PROBLEM
Reproduce verbatim the lines of the material below, from the line containing "Task: Open medicalmcq.in link in the footer" through the end of the material, with both ends included. Leave the pictures out of your answer.

* Start MATERIAL FOR THIS EXERCISE *

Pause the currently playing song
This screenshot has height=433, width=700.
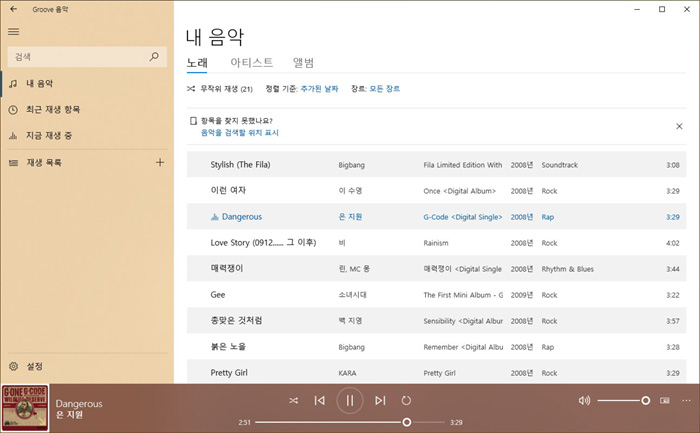[x=350, y=401]
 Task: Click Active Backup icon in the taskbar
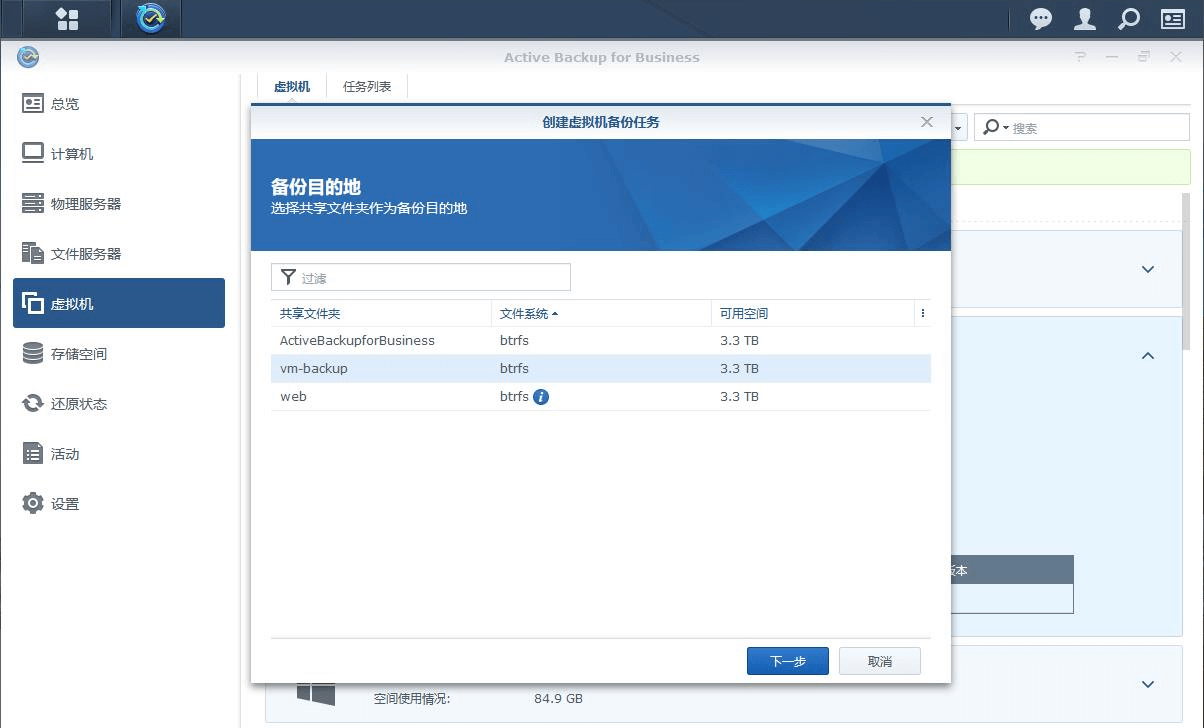[x=151, y=19]
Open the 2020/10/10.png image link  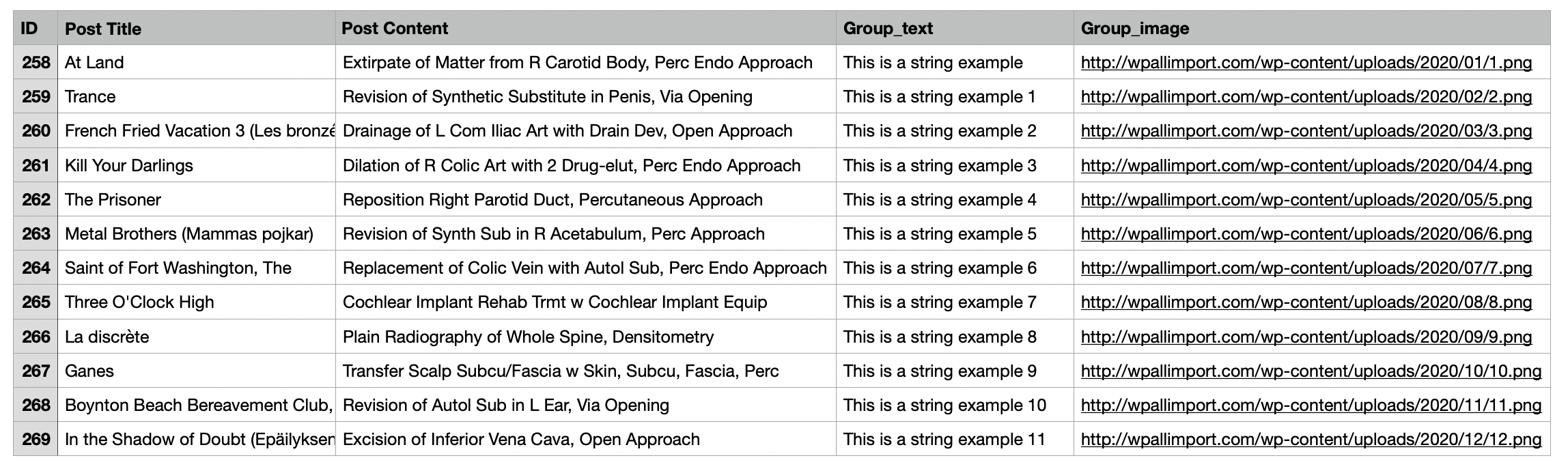tap(1311, 371)
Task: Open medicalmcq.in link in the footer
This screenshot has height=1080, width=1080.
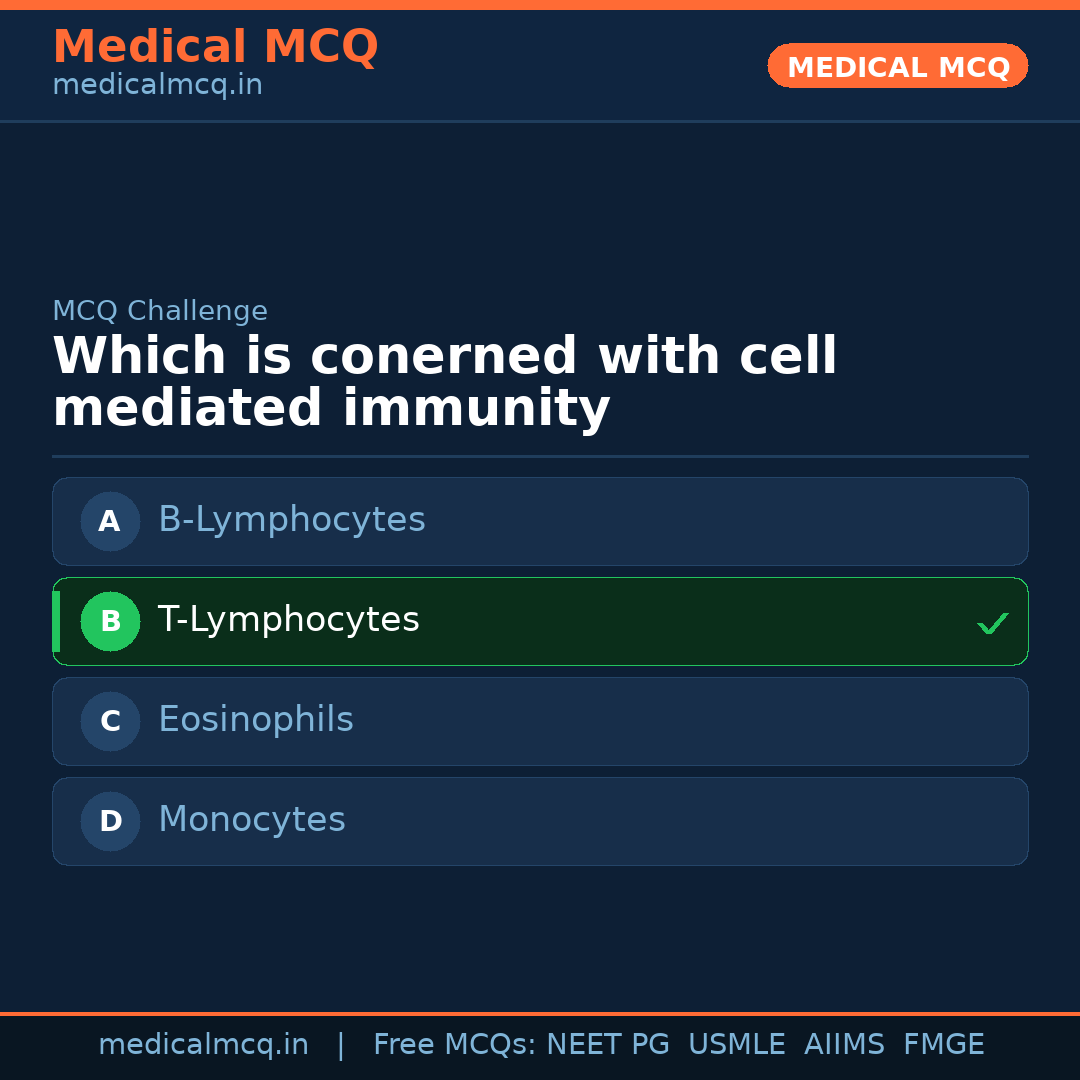Action: pos(203,1045)
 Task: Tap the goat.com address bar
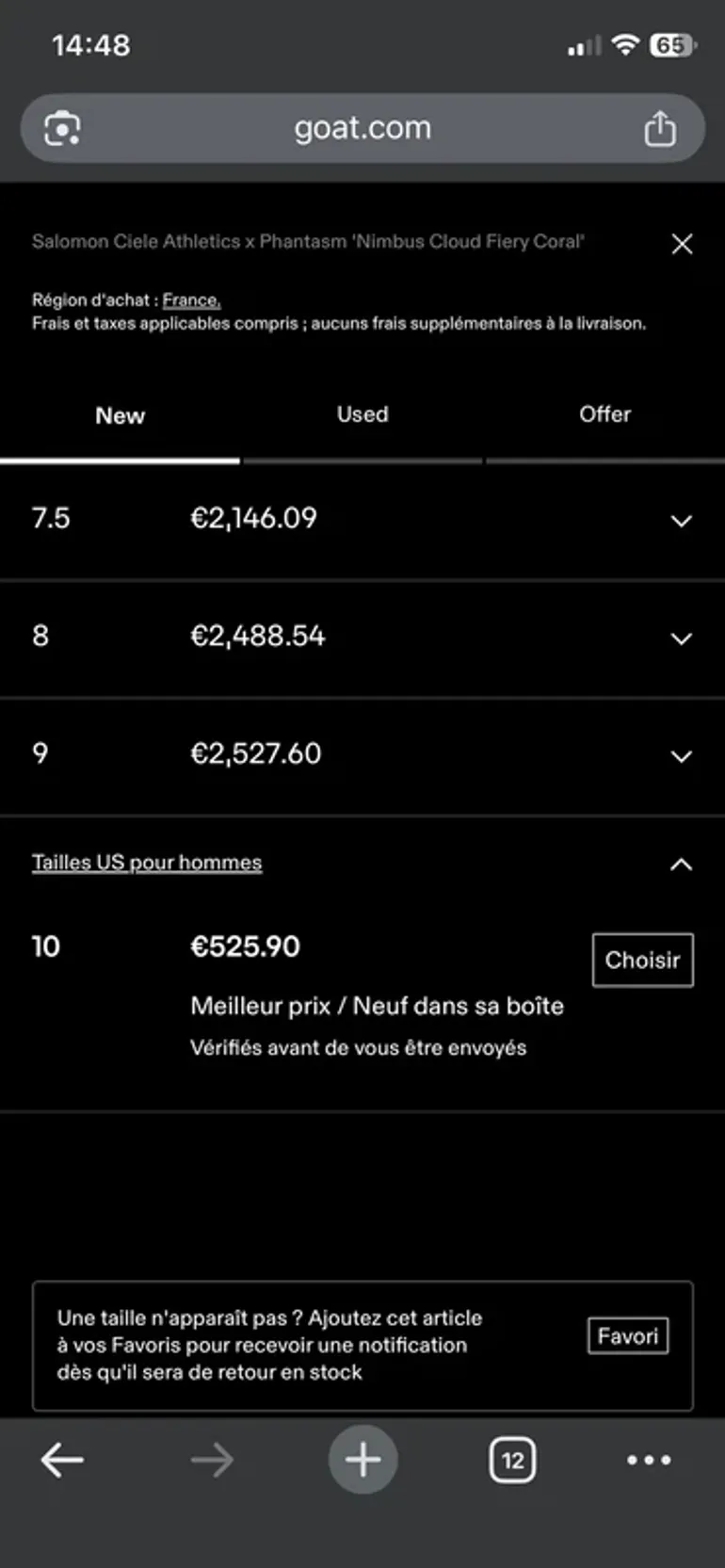pos(362,128)
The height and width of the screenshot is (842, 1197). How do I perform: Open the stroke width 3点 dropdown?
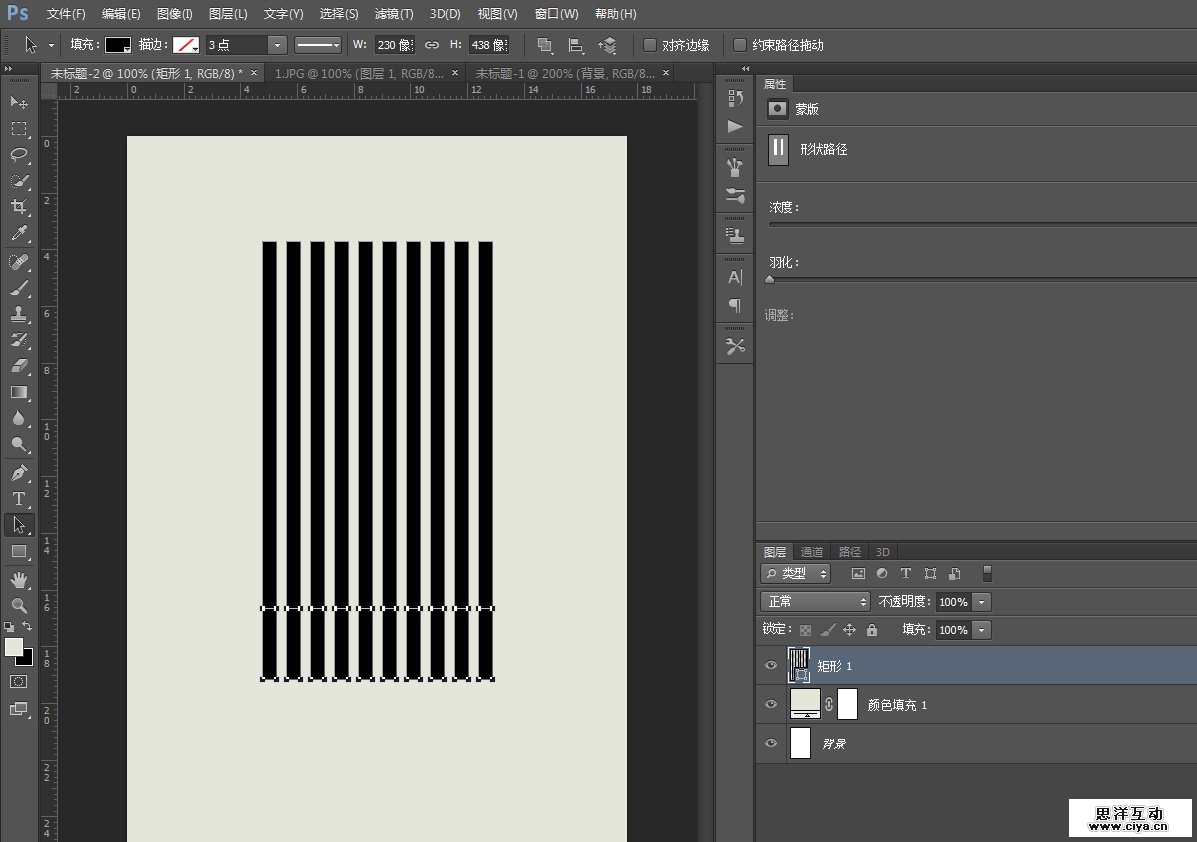pyautogui.click(x=277, y=45)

* End MATERIAL FOR THIS EXERCISE *

ANSWER TO THE TASK
Task: Open medicalmcq.in link in the footer
This screenshot has height=1080, width=1080.
Action: pos(203,1045)
 Task: Tap the goat.com address bar
pos(362,128)
The height and width of the screenshot is (842, 1197). How do I perform: Open the stroke width 3点 dropdown?
pyautogui.click(x=277, y=45)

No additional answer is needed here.